THE INPUT
:::::

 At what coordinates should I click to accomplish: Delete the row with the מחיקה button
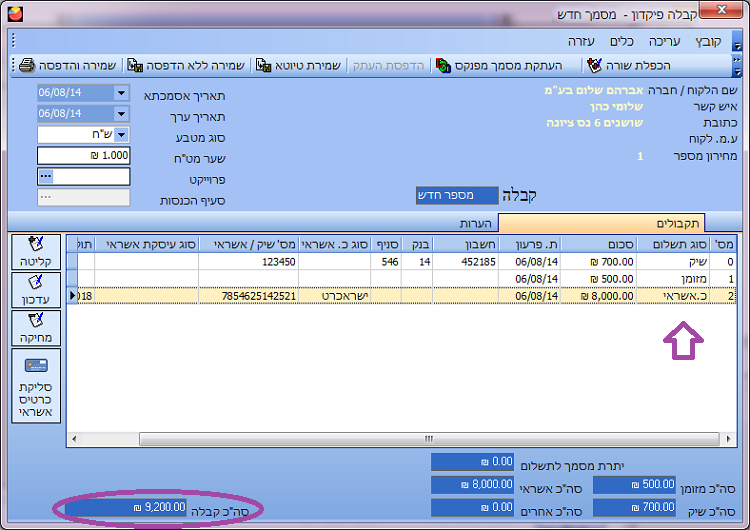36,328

:::::

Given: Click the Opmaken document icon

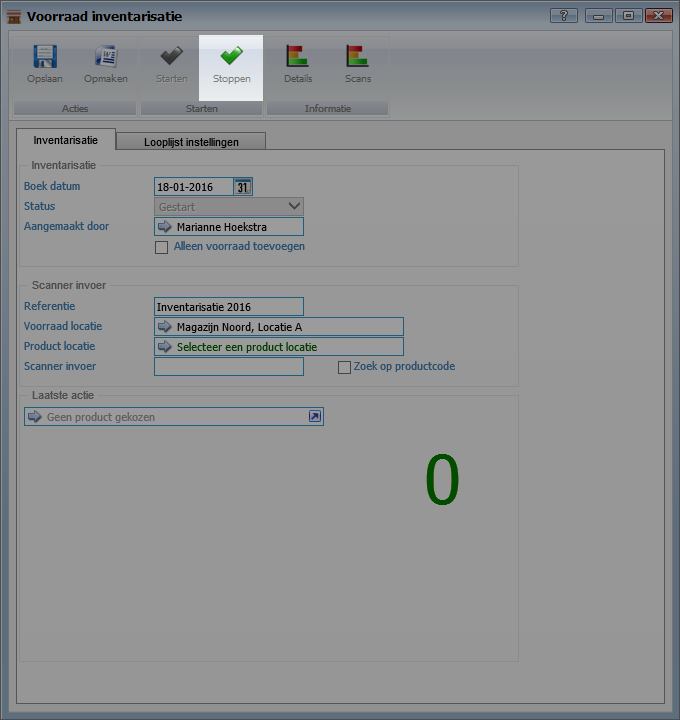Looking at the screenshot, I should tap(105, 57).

:::::

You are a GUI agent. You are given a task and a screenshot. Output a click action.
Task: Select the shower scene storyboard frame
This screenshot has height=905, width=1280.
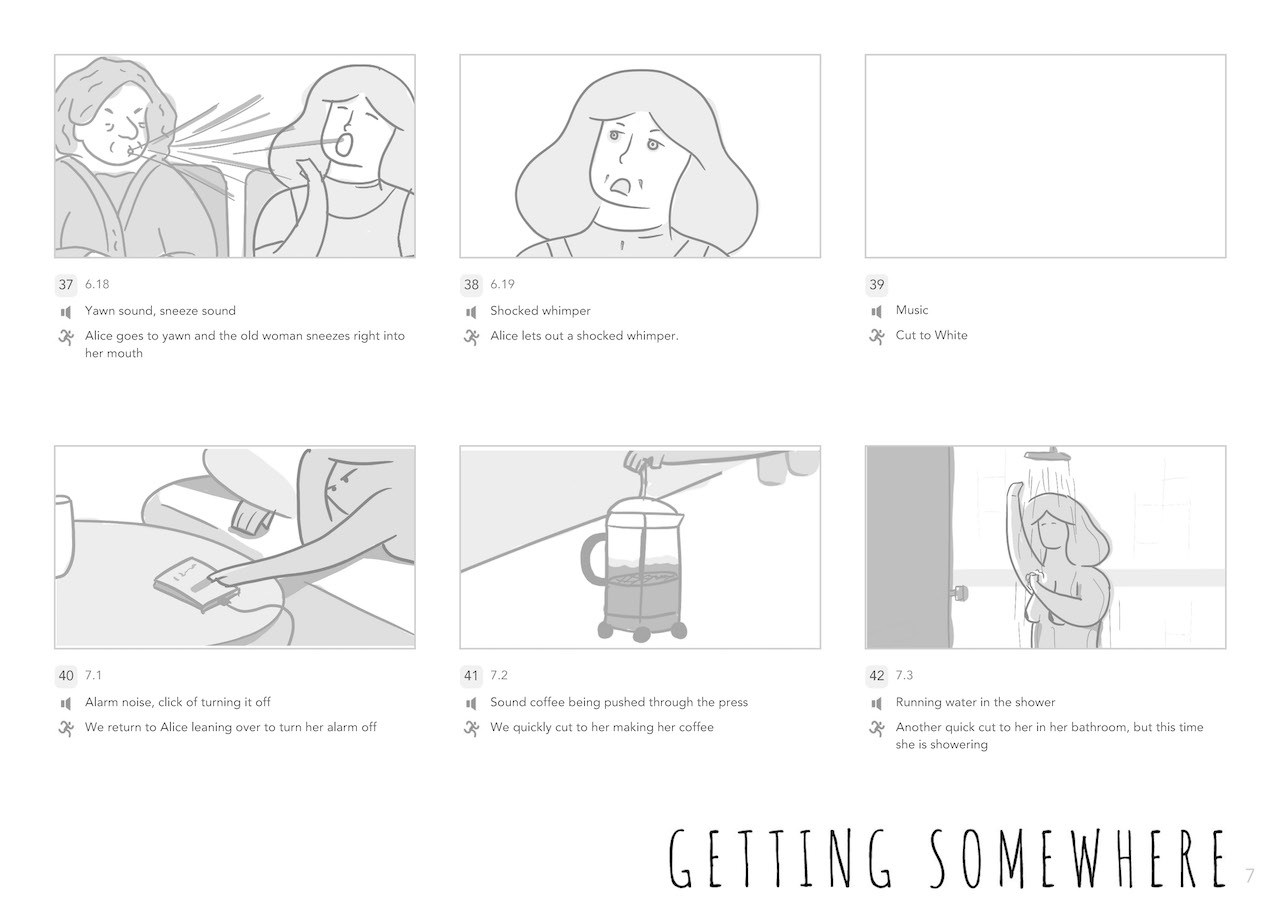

:::::

WHAT TO PRODUCE
Retype exactly the lines of the data above that fall between the line with "Task: Select the" and the line with "This screenshot has height=905, width=1280.", inclusive, and add nothing.

RESPONSE AREA
Task: Select the shower scene storyboard frame
This screenshot has height=905, width=1280.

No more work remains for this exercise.